One way to start this process is to look for themes or concepts to reflect upon. Such themes might be relatively broad in nature (for example, the context of the current job market) or more narrow in scope (for example, using visuals to convey data about risk). The key to selecting such themes is the potential they have to influence approaches and perceptions in our overall field. By examining such themes, we – as technical communicators – can re-think our perspectives of where we are at this point in time – the current context – and consider how technical communication might evolve in the future.
This guest-edited issue represents just that – an initial look at current themes that could affect practices and perspectives in the years to come. These entries also represent members of the field who wish to examine such themes at different points in their respective technical communication careers. These authors include more established researchers in the field, researchers who are just beginning their careers, and graduate students starting their studies. What all of these individuals have in common is an interest in exploring the current context of technical communication to help us consider how the field might evolve in the future. The perspectives they provide offer us, as technical communicators, topics to consider as we re-think where the field currently is and reflect upon where it may be headed.

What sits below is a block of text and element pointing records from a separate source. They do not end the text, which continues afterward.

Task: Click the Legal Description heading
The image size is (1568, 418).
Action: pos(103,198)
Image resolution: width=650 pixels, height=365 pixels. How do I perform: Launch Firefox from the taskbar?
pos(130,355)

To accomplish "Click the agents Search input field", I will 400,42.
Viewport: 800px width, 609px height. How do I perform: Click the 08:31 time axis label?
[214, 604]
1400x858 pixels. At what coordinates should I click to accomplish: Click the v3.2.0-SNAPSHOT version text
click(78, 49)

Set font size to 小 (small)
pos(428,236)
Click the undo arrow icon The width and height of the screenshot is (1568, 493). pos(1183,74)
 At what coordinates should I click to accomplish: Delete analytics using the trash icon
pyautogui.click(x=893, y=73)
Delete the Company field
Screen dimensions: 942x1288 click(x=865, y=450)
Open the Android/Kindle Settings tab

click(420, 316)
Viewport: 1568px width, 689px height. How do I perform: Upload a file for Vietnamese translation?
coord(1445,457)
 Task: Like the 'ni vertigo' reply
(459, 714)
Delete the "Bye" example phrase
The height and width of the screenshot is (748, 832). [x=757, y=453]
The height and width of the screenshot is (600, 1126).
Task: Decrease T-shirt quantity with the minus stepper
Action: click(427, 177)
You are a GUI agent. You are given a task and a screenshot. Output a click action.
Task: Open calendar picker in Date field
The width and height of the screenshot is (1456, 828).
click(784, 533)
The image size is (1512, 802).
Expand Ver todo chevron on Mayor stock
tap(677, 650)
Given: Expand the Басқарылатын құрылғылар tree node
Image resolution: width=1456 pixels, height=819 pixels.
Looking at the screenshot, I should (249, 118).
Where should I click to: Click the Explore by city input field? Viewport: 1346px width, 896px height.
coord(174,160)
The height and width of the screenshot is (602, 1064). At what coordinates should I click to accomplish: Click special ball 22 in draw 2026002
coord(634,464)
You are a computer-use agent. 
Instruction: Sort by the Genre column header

To begin, what does it mean to be a technical communicator in the current workplace context? What kinds of knowledge and skills should one have to succeed in the field today – and in the future? The first entry in this issue, the article, “The Evolution of Technical Communication: An Analysis of Industry Job Postings” examines this idea. In it, Eva Brumberger and Claire Lauer present an analysis of recent job postings to try to determine what employers are looking for when they hire a technical communicator. To do so, Brumberger and Lauer reviewed roughly 1,000 job ads posted for a 60-day period in 2013. Their goal was to determine how organizations perceive technical communicators – who they are and what they do – when staffing positions. The results of their research provide important insights on how we might re-think what the field means to employers in this current context. These results also have important implications for how we might re-think technical communication education in terms of preparing students for both the current job context as well as that of the future.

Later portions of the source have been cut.